The interference signal captured by the CCD camera in the system can be represented as

$${I_\textrm{O}} = {I_\textrm{S}} + {I_\textrm{R}} + 2{\mathop{\rm Re}\nolimits} [{E_\textrm{S}}E_\textrm{R}^\ast ] + {I_\textrm{B}},$$
where IS and IR are DC terms resulted from autocorrelation of the sample and reference beams, ES and ER are the electric fields from the sample and reference arms, respectively. The third term in Eq. (3) represents the cross-correlation of the sample and reference beams and thus corresponds to the tomographic structure information of the sample. IB in the above equation denotes the background signal resulted from reflection at the interfaces of the optical components in the system and the interference between those reflected beams. The image quality can be enhanced by removing the background signal IB because it is not uniform throughout the image plane. When the sample beam is blocked before impinging the sample, the signal captured by the CCD camera can be represented as
$${I_1} = {I_\textrm{R}} + {I_\textrm{B}}.$$
Similarly, when the reference beam is blocked before impinging the cylindrical mirror, the signal captured by the CCD camera can be represented as
$${I_2} = {I_\textrm{S}} + {I_\textrm{B}}.$$
The background signal IB can be obtained by blocking both of the sample and reference beams before impinging the sample and the cylindrical mirror, respectively. Therefore, the quality-enhanced image can then be obtained by using the equation
$$I = |{I_\textrm{O}} - {I_\textrm{1}} - {I_\textrm{2}} + {I_\textrm{B}}|.$$
Note that an absolute value of the signal is taken to obtain the final image instead of applying Hilbert transform for demodulation of the interferogram such that the processing speed can be significantly improved without any loss of information. Figures 3(a)–(d) show the signals IO, I1, I2 and IB measured with the system where a reflection mirror was used as the sample. The exposure time of the CCD camera was set to 30 ms and the frame rate was 30 fps. Figures 3(e)–(h) show the corresponding one dimensional intensity distribution of the portion indicated with the dashed lines in Figs. 3(a)–(d).
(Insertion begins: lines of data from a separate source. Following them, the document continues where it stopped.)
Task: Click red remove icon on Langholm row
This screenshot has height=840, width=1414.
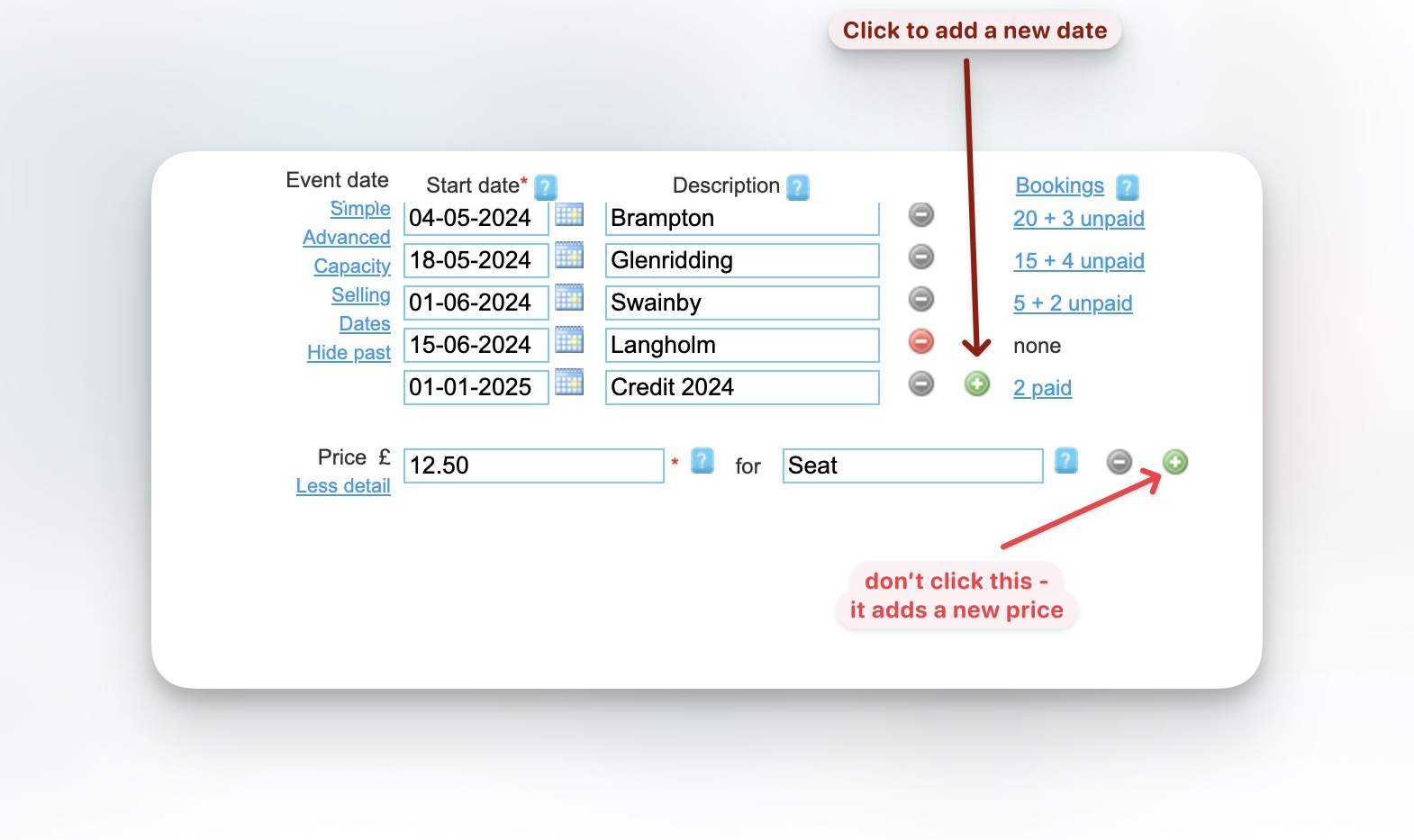Action: click(920, 342)
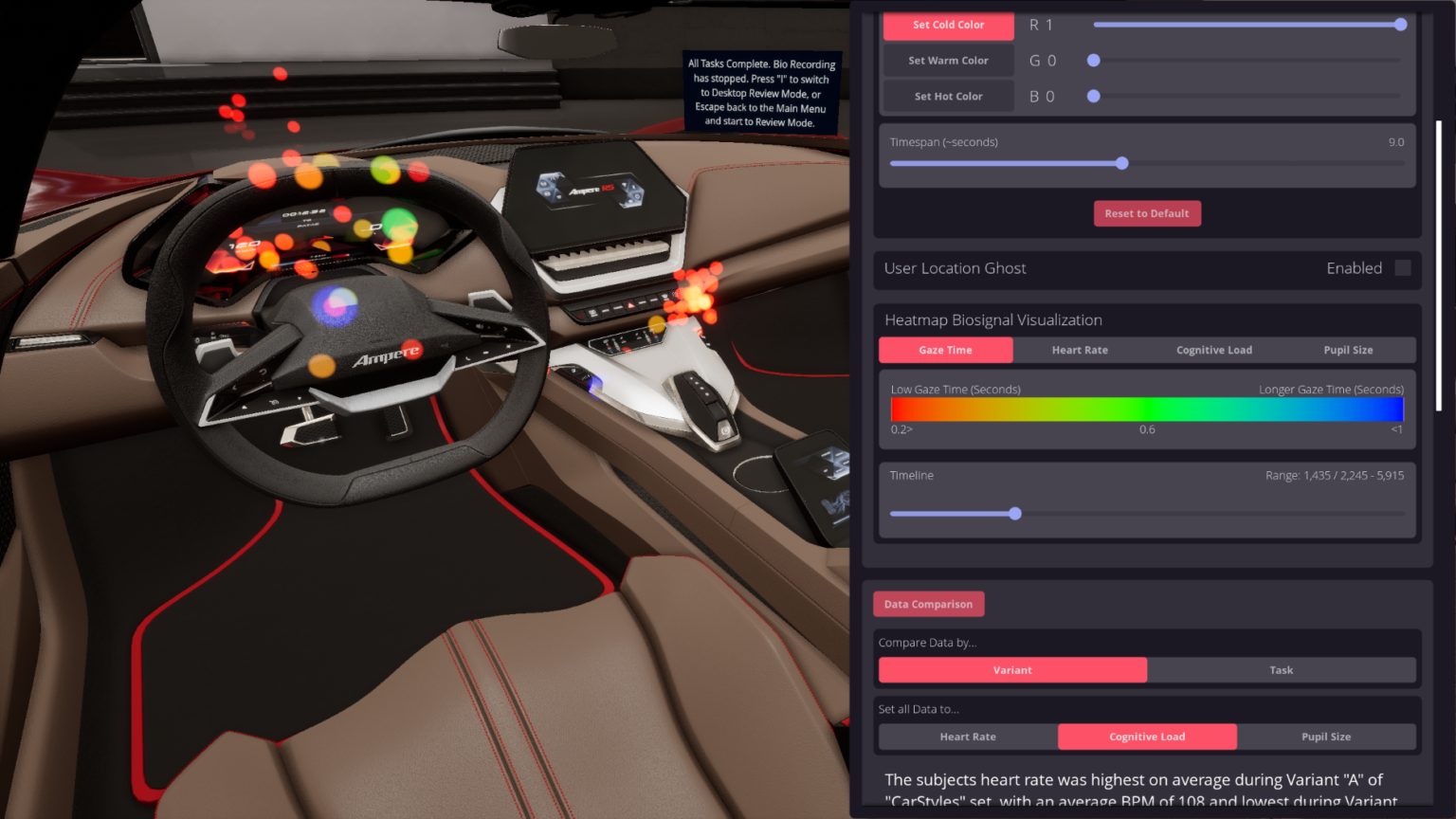Select the Cognitive Load heatmap tab
Screen dimensions: 1456x819
[x=1214, y=350]
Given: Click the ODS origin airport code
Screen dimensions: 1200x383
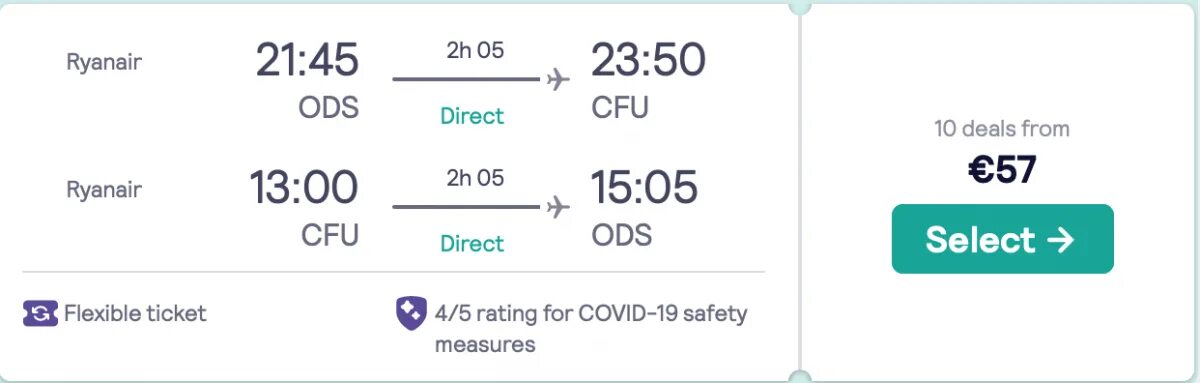Looking at the screenshot, I should (328, 108).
The OCT image of the reflection mirror after image processing using Eq. (6) is shown in Fig. 4(a). Figure 4(b) shows the processed one-dimensional intensity distribution indicated with the dashed line in Fig. 4(a) from which the signal-to-noise ratio (SNR) can be estimated to be [25]
$$SNR = 20\log \left( {\frac{{{I_{samp}}}}{{{\sigma_{bg}}}}} \right) = 20\log \left( {\frac{{1904}}{{11.47}}} \right) = 44.40\textrm{ dB}.$$
The SNR of the OCT image can be further improved with sum of multiple measurements in which the contribution of random noise is effectively suppressed. Figure 5(a) shows the relation between the resulted SNR and the number of measurements where the mean values and standard deviations in 20 repeated experiments are presented. It can be seen that the SNR is significantly improved with increasing number of measurements firstly, and approaches to a constant as the number of measurements is larger than six. The average of ten OCT images of the reflection mirror after image processing with Eq. (6) is shown in Fig. 5(b). Figure 5(c) shows the processed one-dimensional intensity distribution indicated with the dashed line in Fig. 5(b) from which the full width at half maximum is estimated to be about 2.2 µm that is comparable to the limit of axial resolution given by the light source, and the SNR can be estimated to be
$$SNR = 20\log \left( {\frac{{{I_{samp}}}}{{{\sigma_{bg}}}}} \right) = 20\log \left( {\frac{{1828}}{{6.75}}} \right) = 48.65\textrm{ dB}.$$

 

Fig. 3. (a) IO, (b) I1, (c) I2 and (d) IB measured by the CCD camera where a reflection mirror was used as the sample. (e-h) The corresponding one dimensional intensity distribution of the portion indicated with the dashed lines in (a)-(d).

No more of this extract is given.